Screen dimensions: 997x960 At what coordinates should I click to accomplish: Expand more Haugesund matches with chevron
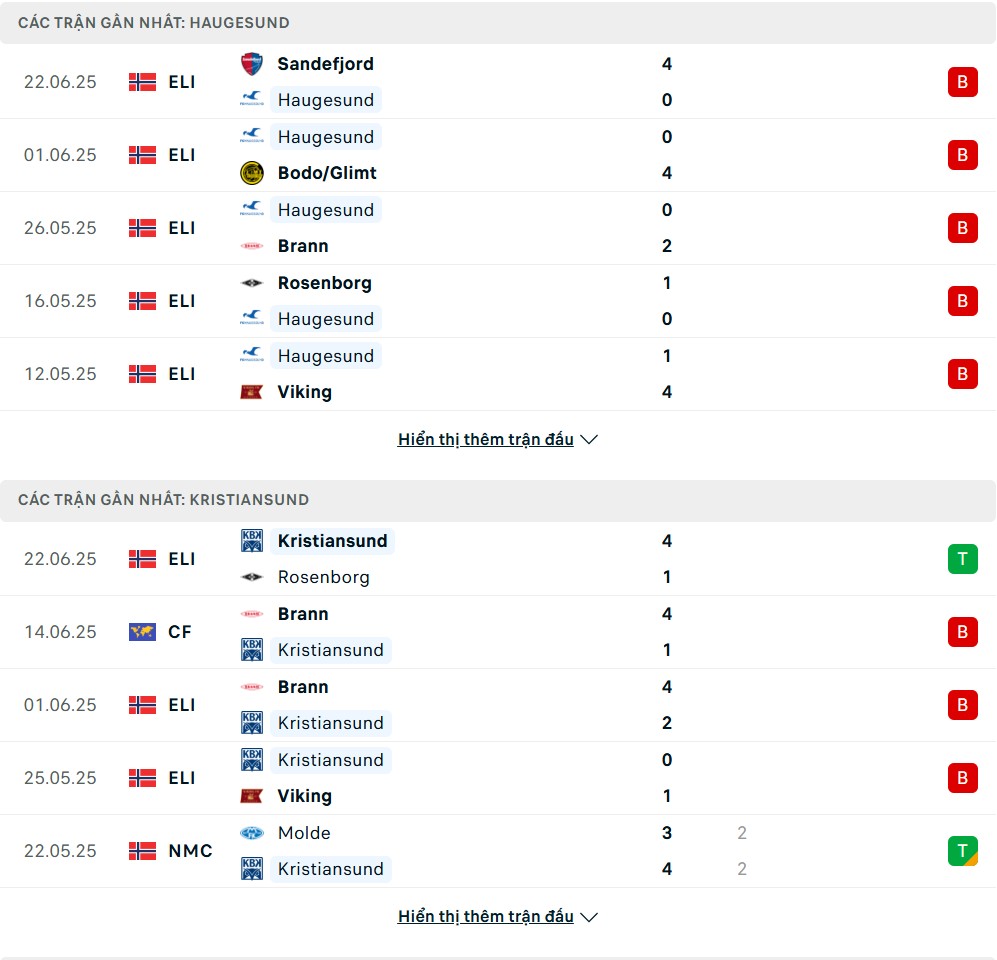point(589,439)
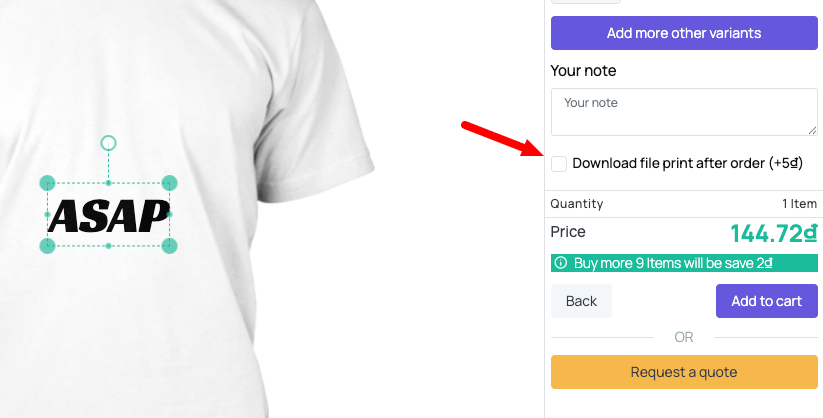Image resolution: width=823 pixels, height=418 pixels.
Task: Click the Buy more 9 Items savings banner
Action: click(x=684, y=263)

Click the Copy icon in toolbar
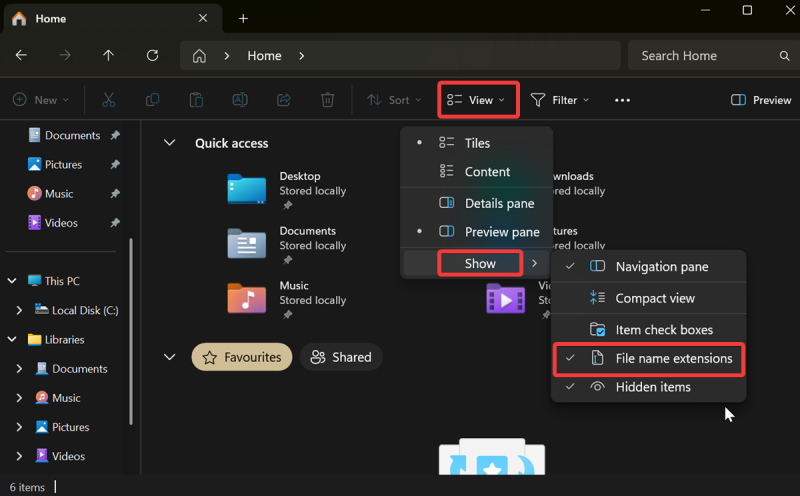pos(153,100)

* * *

Print the entries again exactly as they appear above. Do not print the pictures.

Screen dimensions: 997x960 At what coordinates should I click to accomplish: Expand more Haugesund matches with chevron
point(589,439)
Image resolution: width=823 pixels, height=418 pixels.
Task: Click the Buy more 9 Items savings banner
Action: click(x=684, y=263)

Click the Copy icon in toolbar
pos(153,100)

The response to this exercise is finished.